:: Dataset content ::
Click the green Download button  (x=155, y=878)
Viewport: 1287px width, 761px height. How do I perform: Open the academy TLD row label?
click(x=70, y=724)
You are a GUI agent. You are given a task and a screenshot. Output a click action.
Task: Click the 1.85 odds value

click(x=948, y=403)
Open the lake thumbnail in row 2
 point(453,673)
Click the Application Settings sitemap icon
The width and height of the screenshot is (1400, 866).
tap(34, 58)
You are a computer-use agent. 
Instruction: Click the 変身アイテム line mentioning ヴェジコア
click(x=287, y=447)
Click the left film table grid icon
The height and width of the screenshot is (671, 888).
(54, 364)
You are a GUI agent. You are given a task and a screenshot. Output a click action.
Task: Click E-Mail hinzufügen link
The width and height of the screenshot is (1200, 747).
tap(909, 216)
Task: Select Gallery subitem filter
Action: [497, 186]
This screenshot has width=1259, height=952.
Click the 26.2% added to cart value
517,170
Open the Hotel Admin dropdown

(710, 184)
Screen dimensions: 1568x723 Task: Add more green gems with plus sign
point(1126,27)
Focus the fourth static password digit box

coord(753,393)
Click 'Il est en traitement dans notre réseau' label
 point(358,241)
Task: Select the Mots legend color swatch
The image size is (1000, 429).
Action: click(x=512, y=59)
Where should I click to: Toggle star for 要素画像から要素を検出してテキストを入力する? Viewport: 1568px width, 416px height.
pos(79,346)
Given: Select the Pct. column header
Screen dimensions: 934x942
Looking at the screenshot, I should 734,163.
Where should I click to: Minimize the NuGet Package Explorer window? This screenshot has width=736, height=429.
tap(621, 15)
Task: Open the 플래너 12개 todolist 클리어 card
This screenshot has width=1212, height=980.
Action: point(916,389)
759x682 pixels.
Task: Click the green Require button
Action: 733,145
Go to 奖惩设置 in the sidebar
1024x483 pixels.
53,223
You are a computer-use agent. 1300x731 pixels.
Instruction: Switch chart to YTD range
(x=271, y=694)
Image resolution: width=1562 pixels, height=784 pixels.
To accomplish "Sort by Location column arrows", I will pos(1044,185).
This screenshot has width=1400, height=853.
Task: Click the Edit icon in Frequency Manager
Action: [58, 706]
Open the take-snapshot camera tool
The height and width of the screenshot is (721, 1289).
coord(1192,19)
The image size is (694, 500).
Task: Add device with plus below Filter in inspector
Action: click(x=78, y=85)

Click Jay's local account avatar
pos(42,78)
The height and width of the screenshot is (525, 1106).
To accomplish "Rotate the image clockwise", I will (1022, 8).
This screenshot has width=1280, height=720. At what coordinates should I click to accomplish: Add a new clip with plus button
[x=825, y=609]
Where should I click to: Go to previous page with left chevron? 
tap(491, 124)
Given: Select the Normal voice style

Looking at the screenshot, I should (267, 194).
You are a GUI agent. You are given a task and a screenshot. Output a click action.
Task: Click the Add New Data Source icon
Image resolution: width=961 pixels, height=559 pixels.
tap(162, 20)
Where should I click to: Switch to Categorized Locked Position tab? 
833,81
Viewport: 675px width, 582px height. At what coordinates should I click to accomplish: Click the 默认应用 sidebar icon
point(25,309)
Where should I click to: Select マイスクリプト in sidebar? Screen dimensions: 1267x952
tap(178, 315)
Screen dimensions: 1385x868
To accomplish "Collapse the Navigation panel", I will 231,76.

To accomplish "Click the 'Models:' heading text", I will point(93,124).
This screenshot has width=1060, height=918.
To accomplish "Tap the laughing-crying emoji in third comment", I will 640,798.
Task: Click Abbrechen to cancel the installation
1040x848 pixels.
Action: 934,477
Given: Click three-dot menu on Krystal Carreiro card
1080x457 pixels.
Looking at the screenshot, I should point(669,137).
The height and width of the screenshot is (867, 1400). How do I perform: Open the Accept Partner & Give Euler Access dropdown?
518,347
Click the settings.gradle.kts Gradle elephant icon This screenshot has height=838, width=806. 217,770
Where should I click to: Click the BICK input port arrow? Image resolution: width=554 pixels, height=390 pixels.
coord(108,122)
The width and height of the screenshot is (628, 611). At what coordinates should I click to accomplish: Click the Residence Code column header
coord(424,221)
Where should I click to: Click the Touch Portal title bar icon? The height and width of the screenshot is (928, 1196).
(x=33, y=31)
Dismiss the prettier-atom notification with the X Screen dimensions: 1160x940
:::
* _Goal of the exercise_
Starting from the records above, filter out all lines except those containing the word "card".

* _Exercise result_
Task: Open the 플래너 12개 todolist 클리어 card
Given: Click three-dot menu on Krystal Carreiro card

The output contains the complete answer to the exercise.